▶ _Material provided_:
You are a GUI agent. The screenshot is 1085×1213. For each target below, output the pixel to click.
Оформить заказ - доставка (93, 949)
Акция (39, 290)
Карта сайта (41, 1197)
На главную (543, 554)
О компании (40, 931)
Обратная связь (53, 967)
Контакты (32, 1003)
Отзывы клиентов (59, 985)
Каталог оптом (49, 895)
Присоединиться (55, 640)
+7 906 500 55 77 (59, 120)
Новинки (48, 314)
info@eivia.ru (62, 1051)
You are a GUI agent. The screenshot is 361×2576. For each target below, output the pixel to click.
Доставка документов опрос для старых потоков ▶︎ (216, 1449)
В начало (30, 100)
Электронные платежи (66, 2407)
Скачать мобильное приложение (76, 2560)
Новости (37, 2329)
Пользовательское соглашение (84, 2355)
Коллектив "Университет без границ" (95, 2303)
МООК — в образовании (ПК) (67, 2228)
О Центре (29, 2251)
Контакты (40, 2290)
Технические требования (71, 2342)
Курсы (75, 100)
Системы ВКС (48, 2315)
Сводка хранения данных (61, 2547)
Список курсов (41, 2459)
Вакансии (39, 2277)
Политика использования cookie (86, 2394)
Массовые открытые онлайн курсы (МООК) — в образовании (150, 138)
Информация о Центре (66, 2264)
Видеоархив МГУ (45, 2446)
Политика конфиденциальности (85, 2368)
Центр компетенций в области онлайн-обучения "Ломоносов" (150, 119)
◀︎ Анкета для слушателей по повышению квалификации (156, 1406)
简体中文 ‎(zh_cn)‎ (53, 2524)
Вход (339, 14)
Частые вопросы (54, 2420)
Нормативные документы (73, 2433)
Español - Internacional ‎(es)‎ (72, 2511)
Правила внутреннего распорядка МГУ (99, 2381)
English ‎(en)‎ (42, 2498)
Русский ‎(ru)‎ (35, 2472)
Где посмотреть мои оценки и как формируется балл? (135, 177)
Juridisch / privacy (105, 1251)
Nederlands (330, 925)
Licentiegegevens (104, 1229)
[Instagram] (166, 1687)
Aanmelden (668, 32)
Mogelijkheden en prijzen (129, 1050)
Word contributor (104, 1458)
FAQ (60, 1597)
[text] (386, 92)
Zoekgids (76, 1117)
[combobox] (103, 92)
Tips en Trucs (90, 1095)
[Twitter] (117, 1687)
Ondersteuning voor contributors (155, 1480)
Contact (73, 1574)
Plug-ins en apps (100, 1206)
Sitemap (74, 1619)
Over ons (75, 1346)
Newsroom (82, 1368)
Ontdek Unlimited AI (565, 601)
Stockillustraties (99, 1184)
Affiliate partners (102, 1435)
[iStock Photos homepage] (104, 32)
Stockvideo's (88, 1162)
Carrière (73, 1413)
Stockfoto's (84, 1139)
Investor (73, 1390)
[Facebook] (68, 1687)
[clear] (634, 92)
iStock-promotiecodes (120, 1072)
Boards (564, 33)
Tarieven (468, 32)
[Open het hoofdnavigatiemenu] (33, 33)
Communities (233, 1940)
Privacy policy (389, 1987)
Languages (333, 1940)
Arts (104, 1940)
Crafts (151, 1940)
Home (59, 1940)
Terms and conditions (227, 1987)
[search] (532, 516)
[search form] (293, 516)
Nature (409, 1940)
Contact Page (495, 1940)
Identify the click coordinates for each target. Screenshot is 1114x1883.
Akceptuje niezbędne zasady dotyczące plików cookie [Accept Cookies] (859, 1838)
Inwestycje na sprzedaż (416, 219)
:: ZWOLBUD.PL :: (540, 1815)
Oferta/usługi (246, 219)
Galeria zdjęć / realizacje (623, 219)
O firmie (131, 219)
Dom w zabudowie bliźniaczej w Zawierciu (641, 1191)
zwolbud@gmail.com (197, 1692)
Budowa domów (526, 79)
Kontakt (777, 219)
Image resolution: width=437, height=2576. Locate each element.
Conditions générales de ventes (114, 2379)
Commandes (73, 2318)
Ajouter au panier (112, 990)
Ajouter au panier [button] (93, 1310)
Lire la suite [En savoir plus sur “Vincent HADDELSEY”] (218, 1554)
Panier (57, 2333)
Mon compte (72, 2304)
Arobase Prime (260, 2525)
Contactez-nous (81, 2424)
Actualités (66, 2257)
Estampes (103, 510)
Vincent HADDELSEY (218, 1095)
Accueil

▶ _What you should do_: Gather every line of the data that contains the string "target" and copy each one in full.

▶ _The result_:
You are a GUI agent. The screenshot is 1085×1213. For each target below, output the pixel to click.
You are a GUI agent. The screenshot is 361×2576. For each target below, output the pixel to click.
Identify the click coordinates for each target. Screenshot is 1114x1883.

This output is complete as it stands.